Ağbal, o gün herkesin al bayrak altında toplanarak o, bu, şu ayrımı yapmadan dimdik bir şekilde darbe girişimine karşı durduğunu söyledi.

Hükümetin görev başında olduğunu kaydeden Ağbal, “Her an bunlarla mücadele etmek için gerekli kararları alıyoruz, gerekli kovuşturmalar, soruşturmalar yapılıyor. Gerek içeride gerekse dışarıda bunların uzantılarını kesin bir şekilde ortadan kaldırmak için her türlü kamu diplomasisi yöntemleri de kullanılıyor ve göreceksiniz bunların her birisi tek tek temizlenecek.” şeklinde konuştu.

Ağbal, bu mücadelenin, kısa süreli bir mücadele olmayacağına işaret ederek, “Bu bir günde, bir ayda bitirilecek bir mücadele değil. O kadar yaygın ve değişik yöntemlerle devletin, milletin içerisine sızmışlar ki bunlarla mücadelemiz uzun süre devam edecek. Burada hepimizin göstereceği kararlılık son derece önemli. Burada, bu tür unsurların sizlere çok farklı görüntülerle yanaşmasına asla müsaade etmeyin, asla nifak tohumları ile muhatap olduğunuz zaman karşılık vermeyin, bunlarla hep beraber mücadele edeceğiz.

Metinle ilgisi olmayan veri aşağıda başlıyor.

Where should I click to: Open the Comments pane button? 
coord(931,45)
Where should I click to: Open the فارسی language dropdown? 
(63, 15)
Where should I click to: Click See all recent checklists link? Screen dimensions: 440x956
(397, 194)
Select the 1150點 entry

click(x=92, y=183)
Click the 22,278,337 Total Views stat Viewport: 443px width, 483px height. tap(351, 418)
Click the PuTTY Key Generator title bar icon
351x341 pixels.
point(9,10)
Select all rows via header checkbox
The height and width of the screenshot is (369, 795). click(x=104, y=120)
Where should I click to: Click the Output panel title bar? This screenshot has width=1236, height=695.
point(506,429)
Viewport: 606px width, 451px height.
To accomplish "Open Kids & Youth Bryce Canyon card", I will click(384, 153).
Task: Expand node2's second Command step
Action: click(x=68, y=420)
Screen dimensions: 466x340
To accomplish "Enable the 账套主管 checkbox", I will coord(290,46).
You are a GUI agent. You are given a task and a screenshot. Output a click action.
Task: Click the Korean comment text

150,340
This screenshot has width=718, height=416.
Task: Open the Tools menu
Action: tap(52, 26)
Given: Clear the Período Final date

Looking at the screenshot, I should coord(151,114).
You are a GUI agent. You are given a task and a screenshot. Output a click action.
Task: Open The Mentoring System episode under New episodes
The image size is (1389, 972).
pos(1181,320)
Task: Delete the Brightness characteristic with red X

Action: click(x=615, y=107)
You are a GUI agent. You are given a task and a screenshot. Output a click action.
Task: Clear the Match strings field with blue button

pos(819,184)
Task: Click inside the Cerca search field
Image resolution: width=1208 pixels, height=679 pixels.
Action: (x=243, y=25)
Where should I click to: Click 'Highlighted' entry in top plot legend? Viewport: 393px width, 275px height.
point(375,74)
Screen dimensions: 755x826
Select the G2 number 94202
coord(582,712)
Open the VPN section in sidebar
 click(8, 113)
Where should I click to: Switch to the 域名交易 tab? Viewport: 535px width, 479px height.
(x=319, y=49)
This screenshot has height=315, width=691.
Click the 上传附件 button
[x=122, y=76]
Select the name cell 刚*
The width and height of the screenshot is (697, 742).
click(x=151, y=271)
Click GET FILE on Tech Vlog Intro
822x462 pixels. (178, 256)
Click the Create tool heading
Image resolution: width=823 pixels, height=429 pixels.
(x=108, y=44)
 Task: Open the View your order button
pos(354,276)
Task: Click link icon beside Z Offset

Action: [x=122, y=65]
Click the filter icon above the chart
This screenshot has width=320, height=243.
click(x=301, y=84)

Bu, milletin, demokrasinin, devletin mücadelesi.” değerlendirmesinde bulundu.

Bakan Ağbal, Allah’tan, milleti bir daha böyle badirelerle karşılaştırmamasını niyaz etti.

Programa Vali İsmail Ustaoğlu, AK Parti Bayburt Milletvekili Şahap Kavcıoğlu, Bayburt Üniversitesi Rektörü Prof. Dr. Selçuk Coşkun, AK Parti İl Başkanı Hakan Kobal ve diğer ilgililer katıldı.